Палова была выше Серова. Почти на голову. Поэтому Серов поцеловал ее со ступеньки крыльца. Загреб сверху одной рукой. Как крылом коршун. Палова же была орлица, распростертая снизу. Пошли дальше. Палова двумя руками заплелась по руке Серова. Наручником навесилась. Ладно. Серов держался. Доставал 0,75. В этот вечер бутыль его была явно без дна. Палова мотала головой – не-a! Опять заплеталась наручником. Втихаря подталкивала к очередному крыльцу. И все повторялось – коршун черный сверху и орлица, готовая на все… Полагалось накинуть ей на плечи пиджак. Этак небрежно. Но куда деть тогда бутыль? И рука пугала. Казалось, на холоде ей станет хуже. Однако – накинул. Предварительно круто выглотав из бутылки и швырнув ее в Исетский пруд. Палова захихикала, как будто в крапиву залезла. По другой стороне Исети, в том же направлении, что и Палова с Серовым, продвигались песни, смех, крики. Серову хотелось туда, к ребятам, но Палова подводила еще к одному крыльцу. И домов впереди было много, все купеческие, одноэтажные, каждый с крыльцом. Сколько же их еще? Запонку утерял, рука в белом рукаве казалась порванной. Серов ее уже подхватывал, откровенно баюкал, но Палова опять высматривала очередное крыльцо… А потом вообще стала тащить в чей-то двор, уверяя, что там живет ее двоюродная сестра. Во дворе, что ли? Ну, Палова! Двор оказался двориком детского садика. Детской площадкой его. Везде были врыты в землю лошадки, слоники, другие животные. Стояли грибочки, лесенки. Поставил Палову на деревянную коробку песочницы. Упавший пиджак поднимать не стал. Стянул неожиданно платье ее.

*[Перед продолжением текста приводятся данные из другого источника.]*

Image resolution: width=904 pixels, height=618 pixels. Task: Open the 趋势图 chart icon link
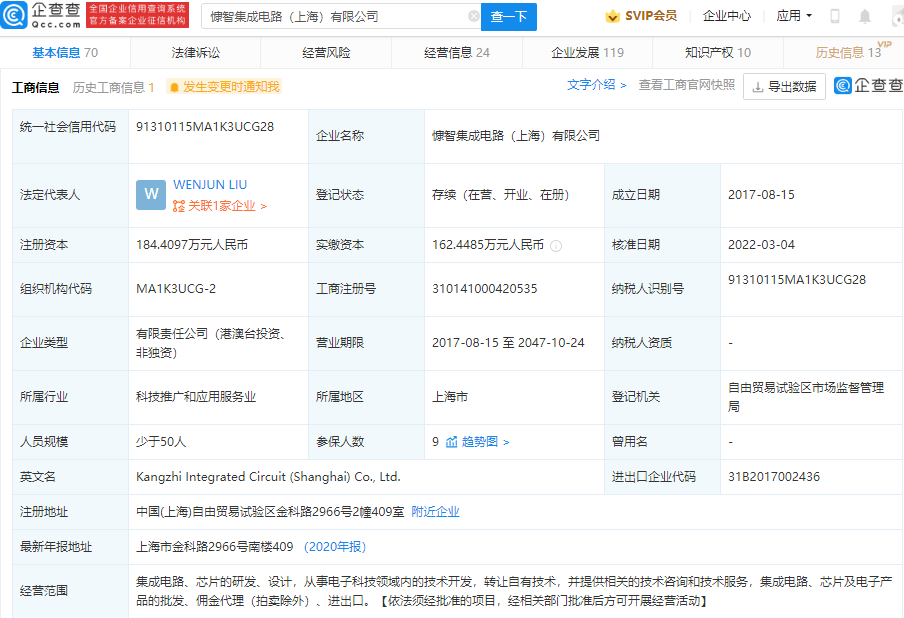(451, 442)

До пояса. Как для медосмотра. Рука сразу перестала болеть. Палова закинулась и словно по небу летела. Как сгорающая головня. «Что ты делаешь! Что ты делаешь!» – восклицала Палова. А ничего, собственно, не делал. Просто не знал, как быть теперь с такой Паловой. Тогда Палова сама прижала его голову. «Слышишь?» Мешали грудки. Точно. Слышно. Как молотки в ухо бьют. Сердце здоровое. Но тут начались странные явления в районе желудка Паловой. В подвздошной его части. Что-то стало бегать там и урчать. Палова мгновенно занырнула в платье. Как в мешок. Ловко. Платье на резинках. В талии и в районе шеи. Удобно. Попробовал, вновь стянул. Палова сразу начала улетать, сгорая. Но опять начались явления. Заурчало. Палова сразу занырнула. Снова как в мешок. Ловко. «Не обращай внимания», – сказала Палова. Пришлось перейти только на поцелуи. Вытягивались друг к другу с коняжки и слоника. Было не совсем удобно. Куда бы ее еще поставить? На песочнице слишком высоко. Палова залезла под грибочек. Сделалась немного меньше, сложилась там, ужалась. Серов поспешно пристроился сбоку. Целуя – глодал. Как киноартист. Палова мычала, дергалась. Но не отпускал. Рука не болела. Забыл. Впивался как ток. Потом отдыхал, курил. Палова вроде бы была довольна. Все продолжала целовать. Коротко. Подцеловывать. Оставлять поцелуи ему на память. Близоруко изучая губы Серова, коротко тыкала их своими губами. Словно озабоченно обрабатывала, готовила. Как землепашец поле… Серов впивался, начинал глодать. Сам уже задыхаясь. Вообще-то хватит, наверное. Сколько можно! Палова хихикала, раскачивалась, счастливая. Дурашливо гнула Серова к земле. Словно чтоб увидел там себя, дурака. Впивался, чтоб отстала!..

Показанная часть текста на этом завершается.